Corporate Travel 100 companies are engaging with Artificial Intelligence in pragmatic stages in 2025. The first wave centers on large language model chatbots that answer policy questions and guide required processes. Examples include No. 99 Takeda’s internally named bot “Tip,” along with similar converted functionality at No. 46 Toyota Motors North America, No. 23 Gilead, and No. 16 Microsoft. This early phase has focused on information access and guidance rather than automated action.
A second wave is emerging around Artificial Intelligence-powered booking. Business Travel News named McKinsey and Co. director of travel and events technology Jamie Stewart the 2025 Travel Manager of the Year for bringing the Skylink booking interface, built on large language models, directly into Slack workflows for McKinsey travelers. The approach advances Artificial Intelligence-driven personalization, compliance and cost controls by embedding booking where employees already collaborate, rather than forcing a separate tool.
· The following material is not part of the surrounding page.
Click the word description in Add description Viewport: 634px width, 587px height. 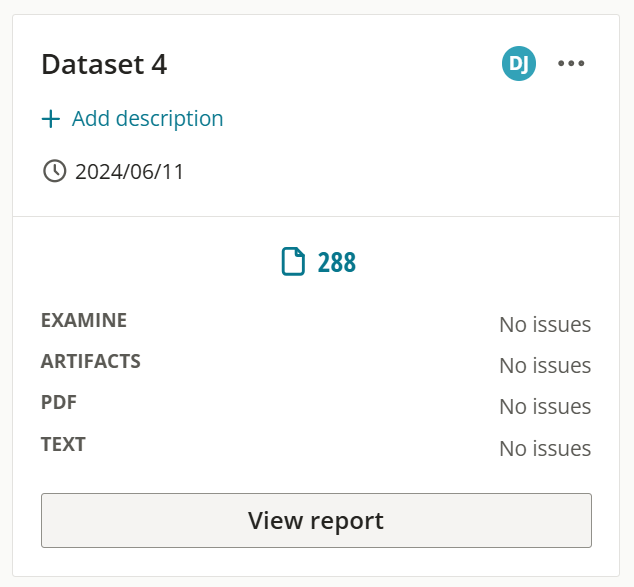click(x=169, y=119)
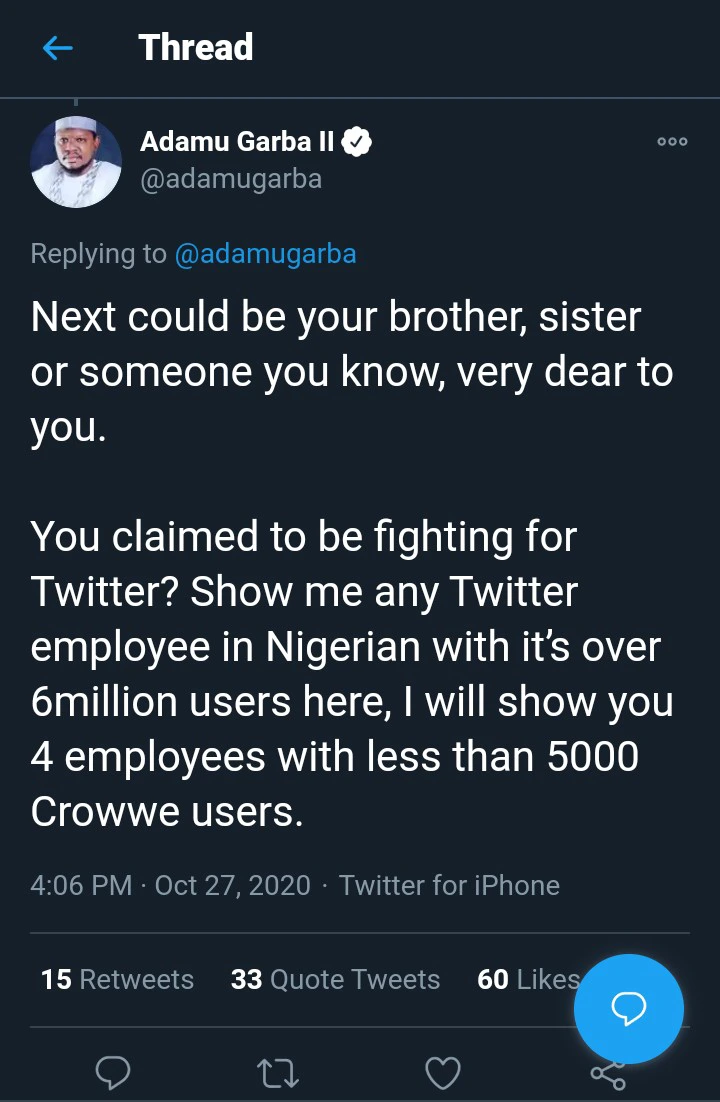Click the 4:06 PM timestamp
720x1102 pixels.
(81, 885)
The operational impact at McKinsey is notable. Working with Amex GBT, the Slack-based Skylink has drawn bookings equally away from the company’s traditional Concur channel and from live agents, and it has reduced average booking times to about 99 seconds from 12 to 15 minutes. No. 42 Sony is also working to implement Skylink as a booking interface, signaling broader interest in conversational booking that shortens cycle times and eases friction.
The next wave pushes further, with Artificial Intelligence evaluating conditions and taking informed actions on behalf of travelers and travel managers. No. 47 Salesforce is experimenting with the right parameters to safely delegate tasks to Artificial Intelligence after acquiring specialized firms in 2024. The team envisions multiple agents, each entrusted with specific activities, that can “talk” with one another to drive workflows. Salesforce is already in discussions with suppliers and service providers to connect internal agents to travel management company or supplier agents to trigger certain actions. While this remains a future state, it points to opportunities for travel managers to shape how employees experience business travel and to influence emerging standards for how programs are managed.